I can get you part of the way there, but I got stuck on trying to replicate the normal distribution grob. Since, as usual, there is no reproducible example with which to work, I had to create one based on your plot.
library(ggplot2)
## Step 1: Create a rotated standard normal distribution
# Create a sequence of x-values at which to apply the dnorm() function
DF0 <- data.frame(x = seq(-4, 4, by = 0.05))
# Create the normal distribution plot, stripping everything except the graph
p <- ggplot(DF0, aes(x = x)) +
theme_minimal() +
stat_function(fun = dnorm, color = "red", size = 1) +
geom_hline(yintercept = 0, color = "red", size = 1) +
coord_flip() +
theme(panel.grid.major = element_blank(),
axis.ticks = element_blank(),
axis.text = element_blank(),
panel.background = element_rect(fill = "transparent",
colour = "transparent")) +
labs(x = NULL, y = NULL) +
theme(plot.margin = grid::unit(c(0, 0, 0, 0), "lines"))
# Convert the above into a grob, which we'll need below.
pr <- ggplotGrob(p)
# Attempt to replicate your input data
DF <- data.frame(age = seq(6.5, 16.5),
observed = c(18, 22, 27, 30, 31, 35, 38, 41, 40, 46, 43))
# Since you didn't provide a function to estimate the predicted values,
# I produced a loess smooth and fit a spline function through it
# as a hack solution.
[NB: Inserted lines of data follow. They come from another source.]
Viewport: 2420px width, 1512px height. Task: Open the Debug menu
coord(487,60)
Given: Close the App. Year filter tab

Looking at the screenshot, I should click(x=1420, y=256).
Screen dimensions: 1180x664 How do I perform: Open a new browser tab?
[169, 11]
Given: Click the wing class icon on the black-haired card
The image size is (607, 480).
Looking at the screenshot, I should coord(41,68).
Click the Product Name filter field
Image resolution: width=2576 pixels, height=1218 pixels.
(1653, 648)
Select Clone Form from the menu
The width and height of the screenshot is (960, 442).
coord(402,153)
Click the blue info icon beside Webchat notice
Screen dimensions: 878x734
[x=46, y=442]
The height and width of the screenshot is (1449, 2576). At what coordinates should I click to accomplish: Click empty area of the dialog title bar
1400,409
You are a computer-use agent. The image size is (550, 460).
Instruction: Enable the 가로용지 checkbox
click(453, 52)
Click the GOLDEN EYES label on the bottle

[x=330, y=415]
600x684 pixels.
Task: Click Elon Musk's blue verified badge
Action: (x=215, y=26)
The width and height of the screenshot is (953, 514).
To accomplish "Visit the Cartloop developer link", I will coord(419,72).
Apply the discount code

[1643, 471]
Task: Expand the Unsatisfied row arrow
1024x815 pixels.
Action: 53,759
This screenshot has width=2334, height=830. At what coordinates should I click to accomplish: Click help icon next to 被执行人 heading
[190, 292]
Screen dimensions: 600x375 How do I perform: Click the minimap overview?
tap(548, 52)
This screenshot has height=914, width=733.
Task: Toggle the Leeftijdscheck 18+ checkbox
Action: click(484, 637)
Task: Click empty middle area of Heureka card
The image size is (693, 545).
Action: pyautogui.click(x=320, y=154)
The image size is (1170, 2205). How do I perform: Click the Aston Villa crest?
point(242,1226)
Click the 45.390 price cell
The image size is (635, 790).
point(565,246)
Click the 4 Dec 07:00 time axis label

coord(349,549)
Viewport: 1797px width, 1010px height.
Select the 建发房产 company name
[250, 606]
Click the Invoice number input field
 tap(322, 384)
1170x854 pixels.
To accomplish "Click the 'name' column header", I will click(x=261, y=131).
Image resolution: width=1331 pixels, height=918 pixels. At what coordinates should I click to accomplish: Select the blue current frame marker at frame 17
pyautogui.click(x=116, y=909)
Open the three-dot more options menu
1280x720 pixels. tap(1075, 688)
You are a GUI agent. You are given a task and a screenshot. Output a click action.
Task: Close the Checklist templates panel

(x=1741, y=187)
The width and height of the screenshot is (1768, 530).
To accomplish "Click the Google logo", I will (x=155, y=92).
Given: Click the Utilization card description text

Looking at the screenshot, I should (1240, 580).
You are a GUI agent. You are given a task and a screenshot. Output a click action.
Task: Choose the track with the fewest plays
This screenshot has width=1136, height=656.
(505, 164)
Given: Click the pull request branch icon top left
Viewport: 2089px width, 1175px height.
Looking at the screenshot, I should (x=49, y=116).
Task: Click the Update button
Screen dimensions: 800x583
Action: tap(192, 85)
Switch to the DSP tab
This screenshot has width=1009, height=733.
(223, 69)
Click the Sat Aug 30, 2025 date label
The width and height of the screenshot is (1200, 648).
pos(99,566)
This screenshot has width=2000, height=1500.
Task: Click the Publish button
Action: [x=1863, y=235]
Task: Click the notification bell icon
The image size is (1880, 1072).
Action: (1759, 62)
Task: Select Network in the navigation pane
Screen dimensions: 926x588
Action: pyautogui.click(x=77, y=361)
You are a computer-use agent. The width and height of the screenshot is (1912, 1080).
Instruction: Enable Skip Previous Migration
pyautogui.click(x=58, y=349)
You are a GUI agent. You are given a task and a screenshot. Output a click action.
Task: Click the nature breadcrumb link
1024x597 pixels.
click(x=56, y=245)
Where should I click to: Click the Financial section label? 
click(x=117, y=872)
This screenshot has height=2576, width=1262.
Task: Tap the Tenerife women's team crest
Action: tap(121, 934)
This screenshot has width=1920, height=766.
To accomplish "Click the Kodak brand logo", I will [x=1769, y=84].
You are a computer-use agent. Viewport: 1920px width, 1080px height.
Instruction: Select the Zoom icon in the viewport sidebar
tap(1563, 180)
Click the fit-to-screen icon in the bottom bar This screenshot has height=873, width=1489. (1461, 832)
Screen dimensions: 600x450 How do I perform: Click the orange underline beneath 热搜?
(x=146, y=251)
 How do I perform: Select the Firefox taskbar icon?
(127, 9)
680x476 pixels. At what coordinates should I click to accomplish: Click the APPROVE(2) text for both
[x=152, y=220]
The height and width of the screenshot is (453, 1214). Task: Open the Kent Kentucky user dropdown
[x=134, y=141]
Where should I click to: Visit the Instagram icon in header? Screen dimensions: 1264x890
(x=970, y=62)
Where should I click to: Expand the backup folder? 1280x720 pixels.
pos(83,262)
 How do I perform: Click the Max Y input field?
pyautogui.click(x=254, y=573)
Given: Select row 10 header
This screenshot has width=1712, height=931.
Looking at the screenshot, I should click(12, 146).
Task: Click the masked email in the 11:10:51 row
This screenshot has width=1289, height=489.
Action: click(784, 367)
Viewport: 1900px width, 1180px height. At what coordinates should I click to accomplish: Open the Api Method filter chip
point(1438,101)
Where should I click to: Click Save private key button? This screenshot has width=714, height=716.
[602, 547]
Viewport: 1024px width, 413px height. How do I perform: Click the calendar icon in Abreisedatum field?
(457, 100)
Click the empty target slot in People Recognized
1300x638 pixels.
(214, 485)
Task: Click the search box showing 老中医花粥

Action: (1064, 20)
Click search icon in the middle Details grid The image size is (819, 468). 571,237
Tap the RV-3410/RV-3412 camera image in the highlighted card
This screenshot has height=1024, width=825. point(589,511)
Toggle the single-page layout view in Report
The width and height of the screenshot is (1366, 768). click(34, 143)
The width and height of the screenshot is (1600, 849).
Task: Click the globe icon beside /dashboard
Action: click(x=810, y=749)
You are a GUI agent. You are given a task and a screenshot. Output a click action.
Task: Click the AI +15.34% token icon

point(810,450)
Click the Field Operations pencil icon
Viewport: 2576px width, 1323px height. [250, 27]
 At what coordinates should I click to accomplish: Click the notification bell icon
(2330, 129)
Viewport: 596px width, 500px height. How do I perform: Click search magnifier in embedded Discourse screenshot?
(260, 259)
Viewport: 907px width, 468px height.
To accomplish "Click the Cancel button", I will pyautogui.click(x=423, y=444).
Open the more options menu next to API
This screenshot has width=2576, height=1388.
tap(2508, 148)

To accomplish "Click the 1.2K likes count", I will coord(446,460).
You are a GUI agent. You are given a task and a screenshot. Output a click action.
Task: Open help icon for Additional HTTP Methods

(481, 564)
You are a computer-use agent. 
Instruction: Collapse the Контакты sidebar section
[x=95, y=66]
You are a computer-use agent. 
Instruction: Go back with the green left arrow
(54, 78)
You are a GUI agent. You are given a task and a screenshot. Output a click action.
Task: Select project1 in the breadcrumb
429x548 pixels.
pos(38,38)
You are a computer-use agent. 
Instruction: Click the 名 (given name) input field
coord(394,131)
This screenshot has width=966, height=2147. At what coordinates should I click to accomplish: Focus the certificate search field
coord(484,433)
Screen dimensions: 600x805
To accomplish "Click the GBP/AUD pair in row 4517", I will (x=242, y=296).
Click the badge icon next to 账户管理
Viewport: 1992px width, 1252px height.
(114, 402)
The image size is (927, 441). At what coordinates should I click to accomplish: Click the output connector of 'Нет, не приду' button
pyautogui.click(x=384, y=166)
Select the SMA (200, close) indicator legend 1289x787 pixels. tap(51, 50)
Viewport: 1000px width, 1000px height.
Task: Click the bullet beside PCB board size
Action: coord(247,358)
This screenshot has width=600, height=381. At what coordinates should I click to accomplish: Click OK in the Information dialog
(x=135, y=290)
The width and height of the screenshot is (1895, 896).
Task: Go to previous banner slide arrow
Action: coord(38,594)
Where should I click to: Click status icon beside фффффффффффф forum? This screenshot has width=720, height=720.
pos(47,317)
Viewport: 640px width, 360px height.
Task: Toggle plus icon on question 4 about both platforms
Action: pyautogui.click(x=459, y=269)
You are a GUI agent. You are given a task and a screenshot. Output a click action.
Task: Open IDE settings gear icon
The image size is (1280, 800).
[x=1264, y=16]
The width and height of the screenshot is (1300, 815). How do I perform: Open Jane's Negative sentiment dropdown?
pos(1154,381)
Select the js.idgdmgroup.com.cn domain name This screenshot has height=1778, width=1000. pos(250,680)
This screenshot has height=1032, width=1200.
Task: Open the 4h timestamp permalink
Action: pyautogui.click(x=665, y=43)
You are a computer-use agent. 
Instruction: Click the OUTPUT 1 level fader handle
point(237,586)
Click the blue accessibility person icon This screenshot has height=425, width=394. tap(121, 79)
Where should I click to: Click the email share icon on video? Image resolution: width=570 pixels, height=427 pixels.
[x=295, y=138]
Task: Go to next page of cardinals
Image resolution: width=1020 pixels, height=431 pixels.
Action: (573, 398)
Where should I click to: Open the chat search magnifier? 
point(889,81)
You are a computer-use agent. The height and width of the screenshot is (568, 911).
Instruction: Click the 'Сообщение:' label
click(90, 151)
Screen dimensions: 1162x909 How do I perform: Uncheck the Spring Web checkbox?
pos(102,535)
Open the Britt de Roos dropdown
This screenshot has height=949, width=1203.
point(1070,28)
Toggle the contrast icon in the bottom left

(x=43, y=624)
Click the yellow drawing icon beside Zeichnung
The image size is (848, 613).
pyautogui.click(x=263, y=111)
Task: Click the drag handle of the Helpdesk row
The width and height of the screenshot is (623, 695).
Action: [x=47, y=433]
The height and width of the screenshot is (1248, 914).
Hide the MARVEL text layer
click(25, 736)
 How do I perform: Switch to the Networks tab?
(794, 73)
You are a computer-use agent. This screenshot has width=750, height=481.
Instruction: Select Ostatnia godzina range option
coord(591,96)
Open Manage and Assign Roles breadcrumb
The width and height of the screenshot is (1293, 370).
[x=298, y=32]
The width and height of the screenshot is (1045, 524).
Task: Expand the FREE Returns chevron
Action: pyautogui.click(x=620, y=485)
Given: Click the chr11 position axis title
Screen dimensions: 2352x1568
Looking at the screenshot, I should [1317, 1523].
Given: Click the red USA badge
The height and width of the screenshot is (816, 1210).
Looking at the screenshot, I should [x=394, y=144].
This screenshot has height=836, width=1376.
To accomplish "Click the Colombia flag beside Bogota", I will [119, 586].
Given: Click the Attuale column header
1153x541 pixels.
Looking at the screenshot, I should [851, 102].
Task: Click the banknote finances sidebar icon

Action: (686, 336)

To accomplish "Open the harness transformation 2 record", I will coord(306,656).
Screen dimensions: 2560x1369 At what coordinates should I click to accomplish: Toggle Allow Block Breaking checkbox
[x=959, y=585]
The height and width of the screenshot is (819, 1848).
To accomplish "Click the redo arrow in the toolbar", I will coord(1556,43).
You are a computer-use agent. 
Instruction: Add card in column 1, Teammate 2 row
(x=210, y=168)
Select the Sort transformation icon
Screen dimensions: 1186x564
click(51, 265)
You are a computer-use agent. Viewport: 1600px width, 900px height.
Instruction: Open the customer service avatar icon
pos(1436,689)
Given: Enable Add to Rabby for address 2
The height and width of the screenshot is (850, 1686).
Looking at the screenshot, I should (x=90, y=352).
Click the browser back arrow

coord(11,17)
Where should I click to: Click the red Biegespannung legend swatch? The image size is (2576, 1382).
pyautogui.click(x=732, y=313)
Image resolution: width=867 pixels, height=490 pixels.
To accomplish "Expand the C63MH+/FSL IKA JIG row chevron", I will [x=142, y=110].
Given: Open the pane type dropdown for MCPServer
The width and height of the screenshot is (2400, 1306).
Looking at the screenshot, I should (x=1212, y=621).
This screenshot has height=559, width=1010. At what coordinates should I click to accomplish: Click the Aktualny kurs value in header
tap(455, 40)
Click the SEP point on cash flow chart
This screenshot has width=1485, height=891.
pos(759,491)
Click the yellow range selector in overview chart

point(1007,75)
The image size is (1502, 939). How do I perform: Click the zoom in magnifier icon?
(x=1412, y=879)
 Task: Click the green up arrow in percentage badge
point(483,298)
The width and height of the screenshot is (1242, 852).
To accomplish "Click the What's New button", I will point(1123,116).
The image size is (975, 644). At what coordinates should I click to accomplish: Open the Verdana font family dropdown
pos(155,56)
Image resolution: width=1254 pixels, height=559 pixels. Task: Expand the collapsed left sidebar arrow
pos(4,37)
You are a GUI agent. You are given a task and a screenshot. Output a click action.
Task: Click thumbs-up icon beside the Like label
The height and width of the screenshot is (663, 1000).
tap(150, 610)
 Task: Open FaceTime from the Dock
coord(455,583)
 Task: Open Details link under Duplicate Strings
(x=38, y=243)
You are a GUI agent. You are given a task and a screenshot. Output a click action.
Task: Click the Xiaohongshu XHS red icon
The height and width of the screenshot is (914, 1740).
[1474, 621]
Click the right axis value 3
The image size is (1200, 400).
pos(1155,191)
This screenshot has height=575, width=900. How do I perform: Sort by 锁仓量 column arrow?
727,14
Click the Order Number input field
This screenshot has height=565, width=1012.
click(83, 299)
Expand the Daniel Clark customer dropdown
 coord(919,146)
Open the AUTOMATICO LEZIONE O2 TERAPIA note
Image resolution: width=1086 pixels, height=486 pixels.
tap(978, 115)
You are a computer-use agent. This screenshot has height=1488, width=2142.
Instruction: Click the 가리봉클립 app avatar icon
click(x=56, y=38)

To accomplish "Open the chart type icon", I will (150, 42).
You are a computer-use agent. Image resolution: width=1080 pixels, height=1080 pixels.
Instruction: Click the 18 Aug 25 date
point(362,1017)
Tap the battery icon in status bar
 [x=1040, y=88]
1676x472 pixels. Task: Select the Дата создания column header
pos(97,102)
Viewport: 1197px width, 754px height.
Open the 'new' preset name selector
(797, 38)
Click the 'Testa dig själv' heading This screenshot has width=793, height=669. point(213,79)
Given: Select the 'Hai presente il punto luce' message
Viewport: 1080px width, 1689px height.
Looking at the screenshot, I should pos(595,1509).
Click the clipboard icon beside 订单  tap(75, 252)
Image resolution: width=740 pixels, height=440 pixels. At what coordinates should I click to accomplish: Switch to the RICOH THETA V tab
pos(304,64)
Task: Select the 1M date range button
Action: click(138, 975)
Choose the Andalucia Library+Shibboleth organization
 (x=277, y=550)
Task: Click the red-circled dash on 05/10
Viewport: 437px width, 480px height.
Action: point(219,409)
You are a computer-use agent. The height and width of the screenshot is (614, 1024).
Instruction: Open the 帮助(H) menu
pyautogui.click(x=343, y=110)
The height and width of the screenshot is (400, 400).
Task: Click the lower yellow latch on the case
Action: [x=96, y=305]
The point of the exercise is to produce
# predicted values at the observed ages.
f <- with(DF, splinefun(loess.smooth(age, observed)))
DF$predicted <- f(DF$age)
# Produce the scatterplot. A factor for the observed and predicted
# means is generated on the fly to allow for a legend. I chose to create
# separate legends for point color and linetype. Although both colors are
# set to black in scale_color_manual(), one is modified in the guides() call.
pp <- ggplot(DF, aes(x = age)) +
theme_bw() +
geom_point(aes(y = observed, color = "Observed mean",
linetype = "Observed mean")) +
geom_line(aes(y = predicted, color = "Predicted mean",
linetype = "Predicted mean")) +
theme(legend.position = c(1, 0),
legend.justification = c("right", "bottom")) +
scale_color_manual(values = c("black", "black")) +
scale_linetype_manual(values = c("blank", "solid")) +
scale_x_continuous(breaks = seq(6.5, 16.5)) +
guides(color = guide_legend(override.aes = list(shape = 21,
fill = c("black", "transparent")))) +
labs(x = "Age, in years", y = "Raw score", color = "", linetype = "") +
ylim(0, 50)
# This is my attempt to map the distribution grob at each predicted value.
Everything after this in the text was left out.